Modelling and teaching complex biological systems is a difficult process. Multi-Agent Based Simulations (MABS) have proved to be an appropriate approach both in research and education when dealing with such systems including emergent, self-organizing phenomena. This chapter presents NetBioDyn, an original software aimed at biologists (students, teachers, researchers) to easily build and simulate complex biological mechanisms observed in multicellular and molecular systems. Thanks to its specific graphical user interface guided by the multi-agent paradigm, this software does not need any prerequisite in computer programming. It thus allows users to create in a simple way bottom-up models where unexpected behaviours can emerge from many interacting entities. This multi-platform software has been used in middle schools, high schools and universities since 2010. A qualitative survey is also presented, showing its ability to adapt to a wide and heterogeneous audience. The Java executable and the source code are available online at http://virtulab.univ-brest.fr.
TopIntroduction
The theory of complex systems has become more and more relevant over the last thirty years to understand concepts such as emergence and self-organization and their role in biological, physical, chemical and social systems (Jacobson & Wilensky, 2006). Modelling and simulating these concepts behind the theory of complex systems is now very important, especially for biologists (students, teachers, researchers).
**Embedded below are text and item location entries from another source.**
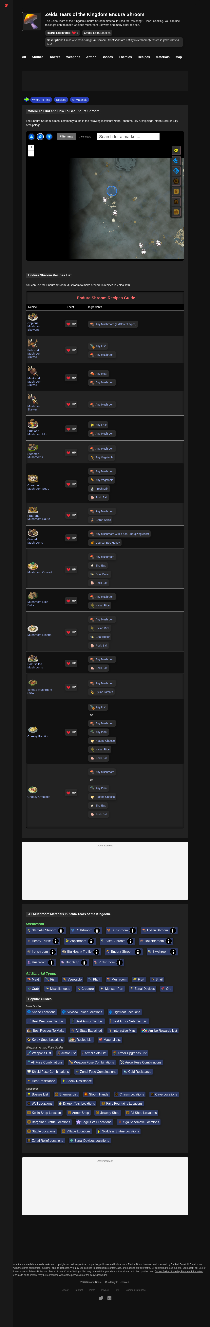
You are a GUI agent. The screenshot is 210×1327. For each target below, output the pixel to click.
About (65, 1290)
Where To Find (41, 99)
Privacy (105, 1290)
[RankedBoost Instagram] (109, 1298)
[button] (159, 243)
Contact (78, 1290)
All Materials (79, 99)
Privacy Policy (36, 1271)
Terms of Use (56, 1271)
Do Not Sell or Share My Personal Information (179, 1271)
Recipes (61, 99)
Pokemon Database (135, 1290)
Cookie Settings (72, 1271)
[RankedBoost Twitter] (101, 1298)
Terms (92, 1290)
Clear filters (85, 136)
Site (117, 1290)
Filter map (66, 136)
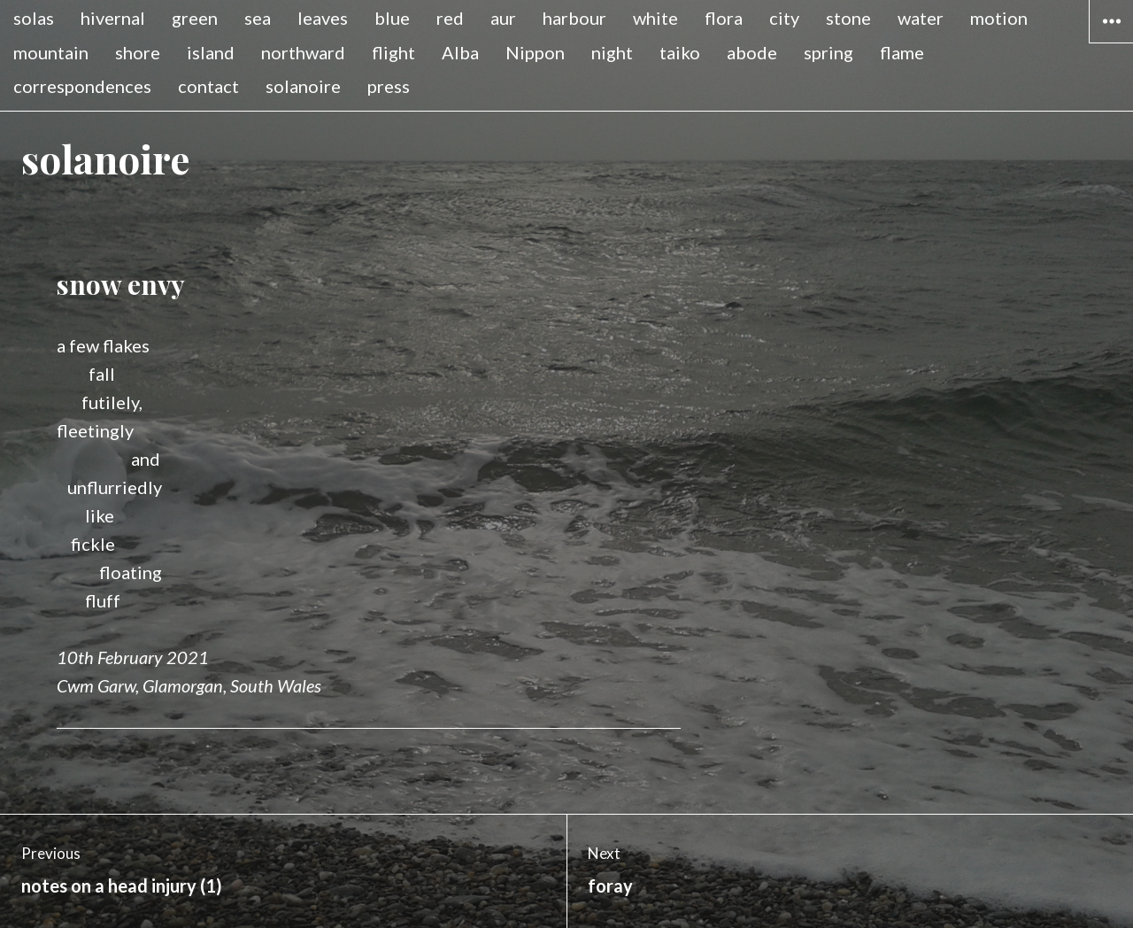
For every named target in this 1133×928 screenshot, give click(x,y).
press (388, 86)
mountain (51, 52)
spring (828, 52)
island (211, 52)
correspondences (82, 86)
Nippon (535, 52)
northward (303, 52)
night (612, 52)
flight (393, 52)
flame (902, 52)
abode (752, 52)
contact (208, 86)
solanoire (303, 86)
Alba (460, 52)
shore (137, 52)
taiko (679, 52)
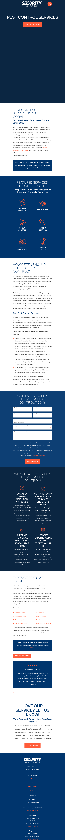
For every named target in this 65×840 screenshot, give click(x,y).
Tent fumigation (20, 591)
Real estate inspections (43, 595)
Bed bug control (20, 584)
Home (33, 750)
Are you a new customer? (21, 397)
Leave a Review (32, 717)
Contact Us (32, 762)
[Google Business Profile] (30, 820)
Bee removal (40, 584)
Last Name (37, 379)
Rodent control (41, 588)
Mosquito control (21, 588)
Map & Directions (32, 782)
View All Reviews (22, 627)
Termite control (41, 591)
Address (16, 391)
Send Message (32, 433)
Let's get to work (32, 24)
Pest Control (32, 758)
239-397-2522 (32, 741)
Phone (15, 385)
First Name (17, 379)
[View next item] (17, 664)
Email (35, 385)
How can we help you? (20, 403)
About (32, 754)
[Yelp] (35, 820)
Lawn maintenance (21, 595)
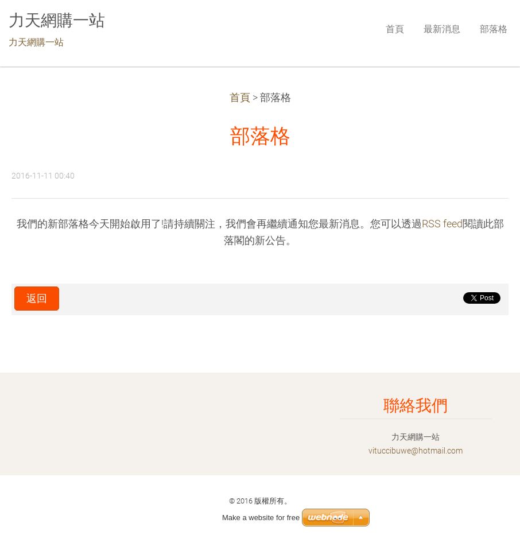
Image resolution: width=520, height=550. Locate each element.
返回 (36, 298)
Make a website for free (261, 517)
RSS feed (442, 224)
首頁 (240, 97)
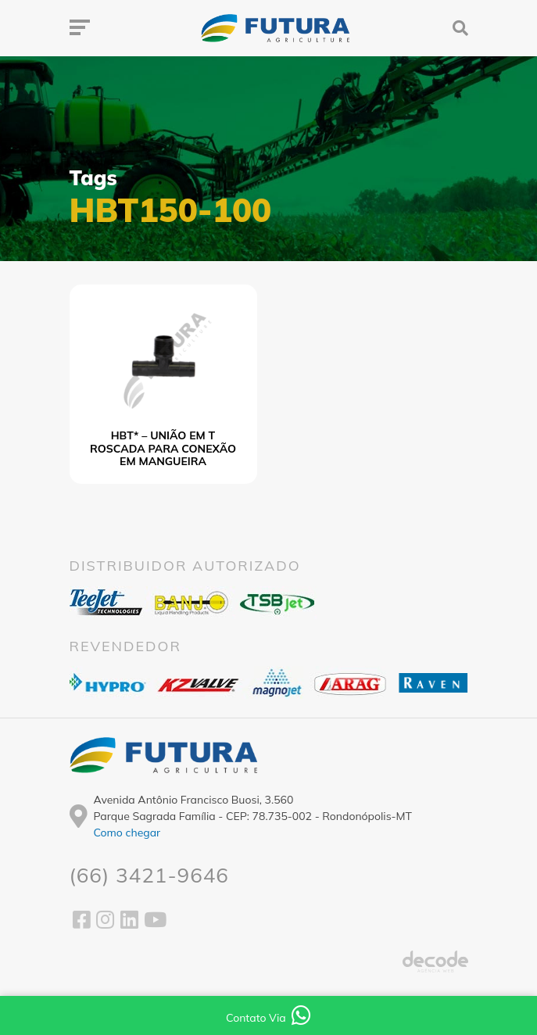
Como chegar (127, 832)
For example, recent works have highlighted the complementarity of modelling both bottom-up and top-down (aggregated) approaches (Stroup & Wilensky, 2014). It has been shown though that teaching and learning complex systems are challenging tasks, and raise a lot of pedagogical issues. The two main issues are:
- 1.
A widely taught top-down approach that have led students to think in that unique way; and
- 2.
System dynamics that are difficult to understand and can be non-linear and counter-intuitive (Jacobson & Wilensky, 2006).
Among different strategies, the use of Multi-Agent Based Simulations (MABS) in research, teaching and learning has proved to be an efficient way of answering (some of) these issues (Epstein, 1999; Jacobson & Wilensky, 2006; Ginovart, 2014). Indeed, the individual-based approach, in opposition to a population-based approach (such as ordinary differential equations), focuses on the entities of the system, their behaviour and their local interactions to explain the global system's behaviour. As such, this concept is easier to understand, more intuitive and do not require advanced mathematical skills (Ginovart, 2014). The use of computer tools to implement these models in virtual environments and simulate them allows researchers and students to generate hypothesis, test them and, especially for students, build their knowledge more efficiently (in a process of abduction (Houser, 1992)), see Section 2.2). NetLogo (Wilensky, 1999) is a good example of such agent-based software, and has been used in a lot of works, both in education (Gammack, 2015) and research (Banitz, Gras, & Ginovart, 2015).
This chapter focuses on how to teach complex biological systems to, for example, university students in Biology, middle school and high school students; students who often do not have any experience in computer programming, and/or are reluctant to implement any code. The problem is that most of agent-based software require knowledge and skills in programming languages such as Java (e.g. the Repast software (North, Collier, & Vos, 2006)) or the NetLogo environment. This is an issue that occurs more and more as the use of agent-based software, both in research and teaching, grows in social and life sciences. In (Ginovart, 2014) and (Gkiolmas, Karamanos, Chalkidis, Skordoulis, & Papaconstantinou, 2013), a model of a predator-prey system is used with NetLogo to help respectively first-year and high-school students to understand individual-based approaches and eco-systemic mechanisms. Despite its interest, this model is a ready-made one, coded in NetLogo, where the students can change some parameters of the simulation, but are not implied in the process of creating their own simulation from scratch. Indeed, implementing this model is considered as “a hard task” by the students (Ginovart, 2014) and could be counterproductive: looking for errors in the code instead of thinking at the rightness of the model. The authors argue that using pre-existent models could have a part in preventing students for building their own system's representation (this point will be developed in Section 2.2). The gap between most of agent-based software prerequisites and the actual programming skills of students (and sometimes researchers) in these fields has to be dramatically reduced and the processes of implementing a model and simulate it should be more intuitive.